I’ve read two articles this morning about country music, saving country music, not saving country music, Merle, Chris Stapleton, and more. One of the articles was by Kelly Dearmore of the Dallas Observer. The other was a response by Kyle Coroneos of Saving Country Music. If you haven’t read them, go read them. I’ll start off by saying that I enjoy both writers, & I understand that their styles & motives are very different. Dearmore usually has a more objective & lighthearted tone (as is appropriate for his Dallas Observer pieces), while Coroneos has a decidedly more subjective & serious tone – as he should (he runs a site called Saving Country Music). Now, you can go read both those articles and decide whatever you want – what’s accurate, what’s fabricated, whatever. But the main truth is this: everyone likes talking about “country music”. I’m no different. I enjoy the debate, and I think that discussing it is interesting.
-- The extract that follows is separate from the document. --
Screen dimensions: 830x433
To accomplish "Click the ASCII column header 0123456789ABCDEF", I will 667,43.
Personally, I think country music is dead. I think it’s been dead for a few years. I feel this way because the genre is almost completely unrecognizable to me now, musically & lyrically. And I think the reason that the debate over country music is so interesting to me is because of the role it held in my life. I grew up listening to 680AM KKYX out of San Antonio. I still do when I’m in earshot. It was the soundtrack to my entire existence growing up. It’s in my blood, and that’s a very real statement that I make with the most upright sincerity. Anytime I hear Ray Price’s “Crazy Arms”, I involuntarily stop whatever I’m doing and listen. I don’t imagine I’m alone in these kinds of feelings. I think country music is a very intrinsic part of people’s lives, and that’s why people care about it so much.
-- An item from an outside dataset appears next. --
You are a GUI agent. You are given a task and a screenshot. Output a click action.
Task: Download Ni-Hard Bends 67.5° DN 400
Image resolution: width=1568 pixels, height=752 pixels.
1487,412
And I think that’s why people get so upset about it. Not because country music is so bad right now (IT’S SO BAD RIGHT NOW), but because it’s being called country music when it’s obviously not. I think that’s the heart of the whole thing – the whole “DON’T CALL THAT SHIT COUNTRY MUSIC. I GREW UP LISTENING TO COUNTRY MUSIC AND THAT’S NOT COUNTRY MUSIC!” idea. And I think that’s a totally valid way to feel about it… Something that is a very real and intrinsic part of your life & who you are is now nearly unrecognizable to you? And it’s being touted as something it’s not? To the masses? Like I said, anger or frustration is a very valid feeling to that phenomenon (and YES, we can argue that that’s been the life of country music since its inception. But I’m not trying to conduct a fucking history lesson, and I don’t have the time to go over the entire ebb & flow of country music’s plight. I’m just trying to talk about right now).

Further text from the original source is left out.